Bref, la liste des applications est encore limitée mais elles sont prometteuses, y compris dans des domaines moins louables tels que l’armement.
IA et calculs quantiques : la convergence
La cryptologie est une cible aujourd’hui largement répandue du quantique, notamment pour la distributions de clés « quantiques » inviolables (QKD, quantum keys distribution) ; mais, avec un corollaire bien embarrassant : cette nouvelle puissance de calcul permet aussi de « casser » les clés d’encryptage en quelques minutes, quand il faut des jours ou des mois avec un gros calculateur ! On peut juste espérer que les hackers n’y auront pas ou difficilement accès - sauf s’ils sont financés par des Etats totalitaires et belliqueux… Et de là, le développement de projets pilotes autour de « l’Internet quantique », c’est à dire inviolable par transfert ou duplication à distance de l’état quantique des qubits, que ce soit en Europe (EuroQCI), en Chine (Micius), aux Etats-Unis…
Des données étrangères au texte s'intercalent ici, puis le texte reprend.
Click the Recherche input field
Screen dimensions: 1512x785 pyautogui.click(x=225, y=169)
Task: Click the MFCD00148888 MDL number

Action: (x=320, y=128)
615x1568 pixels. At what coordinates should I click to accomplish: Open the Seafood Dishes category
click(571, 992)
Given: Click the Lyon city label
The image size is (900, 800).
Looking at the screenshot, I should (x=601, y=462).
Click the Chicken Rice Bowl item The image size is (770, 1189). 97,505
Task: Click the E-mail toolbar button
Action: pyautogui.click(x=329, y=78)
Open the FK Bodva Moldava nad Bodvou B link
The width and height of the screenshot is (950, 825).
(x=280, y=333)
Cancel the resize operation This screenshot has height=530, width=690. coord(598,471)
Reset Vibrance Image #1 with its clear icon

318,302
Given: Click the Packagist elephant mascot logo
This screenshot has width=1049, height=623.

En corollaire, beaucoup d’investisseurs y croient, même si des experts alertent sur le caractère très spéculatif du secteur. Ce que confirme la floraison de start-up mariant IA et calculs quantiques. Forrester évalue le marché mondial du quantique « middleware hybride » à 27 Mds $ en 2027, McKinsey évalue le « quantique seul » entre 72 et 97 Mds$ d’ici à 2035. Et BCG projette de 450 à 850 Mds en 2045…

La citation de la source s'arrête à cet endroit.